Maybe it comes with age, but I’m in a place of peace and acceptance now. Anxiety and depression plague me from time to time and that’s something I’ve come to accept, with all things…”This too shall pass”. Being diagnosed with major depressive disorder and alcoholism was very hard to accept at the beginning, even now I sometimes think I’ll just magically get better and I won’t be inflicted with these diseases’. Yet my rational self and the professionals I work with tell me that these are things just don’t disappear over time, they can be managed with the proper care and maintenance.
That takes daily work and it becomes tiring at times, things other people have no clue about. It’s a very personal journey; the greatest part is knowing I’m not alone, which I always felt I was. I just thought I was one of those people who got depressed from time to time, like when bad things in life happened. As though it would come and go like the seasons. In reality during my good times I still felt incredibly sad inside and I used alcohol to cope with that. I didn’t want to be labeled with a mental health issues, so I drank to fit in, and pretend like all the rest.
The longer I kept my secret, the sicker I got, the sicker I got the more booze I consumed. I didn’t know I had a disease, I just though I was a bad person, beyond any help, besides – asking for help was out of the question. You stick to your own and figure it out yourself, that’s what all my journals were for, to spew the crazy all over the pages, the only place safe enough to tell my truth’s to.
I would have traded any other illness over having a mental illness. Being diagnosed with mental and emotion problems, and god forbid if anyone ever found out. As far as being an alcoholic – fine, I fully accepted that, most everyone I knew was, family and friends, even strangers, that’s what helped me fit in. When I was diagnosed with alcoholism I thought “What the fuck is that?”. Sure I drank a bit too much, doesn’t everyone? They termed it “Alcohol Use Disorder”. My idea of what I was taught is that if you were a real alcoholic with a problem you had major issues like DUI’s, living on the streets, no family or friends to speak of, begging for change, drinking out of brown paper bags on a park bench somewhere, no job, no home, no future.

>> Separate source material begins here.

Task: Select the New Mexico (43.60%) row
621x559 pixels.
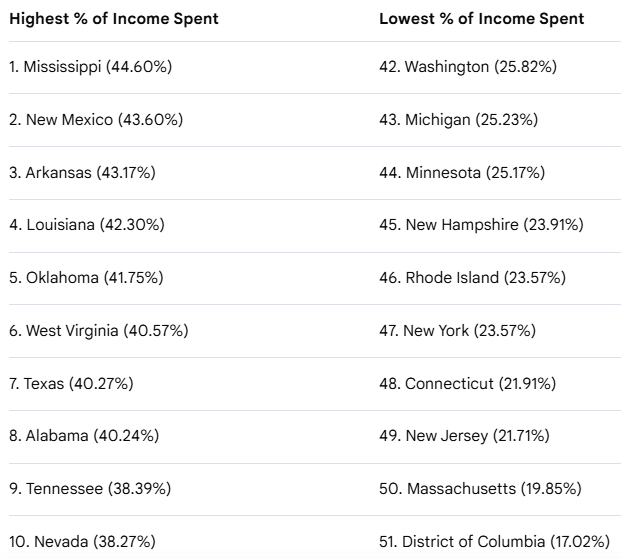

All my problems were locked in my head, besides I had a home, a vehicle, money in the bank, family and friends that loved me, no DUI’s, never been to jail or otherwise. Was I an alcoholic? Maybe? But at least I had my shit together, a functioning life and a good career…so I thought.
Give me a physical ailment that others can see, not something in my head that people can’t understand, that people make fun of, even myself. I wasn’t a lunatic, I didn’t have depression, I was just like all the rest, or was I? It doesn’t happen to you till it does, and then what? The shame, guilt and embarrassment was all too much to bear. Locked away from society, my family and friends, I had nothing but time to take a long hard look at myself and what I saw I didn’t like. I refused to look in the mirror out of disgust. All that I was taught, all that I had learned, where all a bunch of lies. I was lied to, I lied to myself, I lied to others and even to God. Was it that I couldn’t handle the truth or I just didn’t want to hear it?
I wasn’t going to be told what to do, but locked up in a psych ward you don’t have to many choices. My life up to that point was just a series of unfortunate events, and my first reaction was sheer anger, my first thought was, “How the hell did I end up in here! Poor me…get me the fuck out of here!” I truly believe everything happens for a reason. For reasons unbeknownst to me at the time I was there to change my life around.
Depression, suicide and alcoholism got me locked up in that place, 41 years old and starting all over again. “My God how did it come to this?” My fate was in my hands, I faced my greatest fears in 5 south. I had to take responsibility and find humility, I had to become willing to believe that a system that let me down many times before would work this time.
I had to change my attitude, my thinking, I had to throw out old beliefs I’d believed in for so long. I don’t know if you’d call it luck? It was the right place, at the right time, the right people, that all came together to get me where I am today.
I AM different, I AM unique, I don’t fit in at most places and I’m OK with that, cause I realize now I never did. I fit in with a different crowd, a bunch of sober drunks like me, that feel the pain of depression and survived suicide, and that have anxiety problems. I used to only look at the differences, where now I look for the similarities. Mental Illness doesn’t have to define you, like I thought it did, it’s only a small piece of the much larger picture. If I wasn’t an alcoholic I wouldn’t have found a program for living or what was truly wrong with me. I would have never fit it or find a place where I truly belong. I’m OK with me now and I can finally look back in the mirror and like what I see and that alone is a miracle.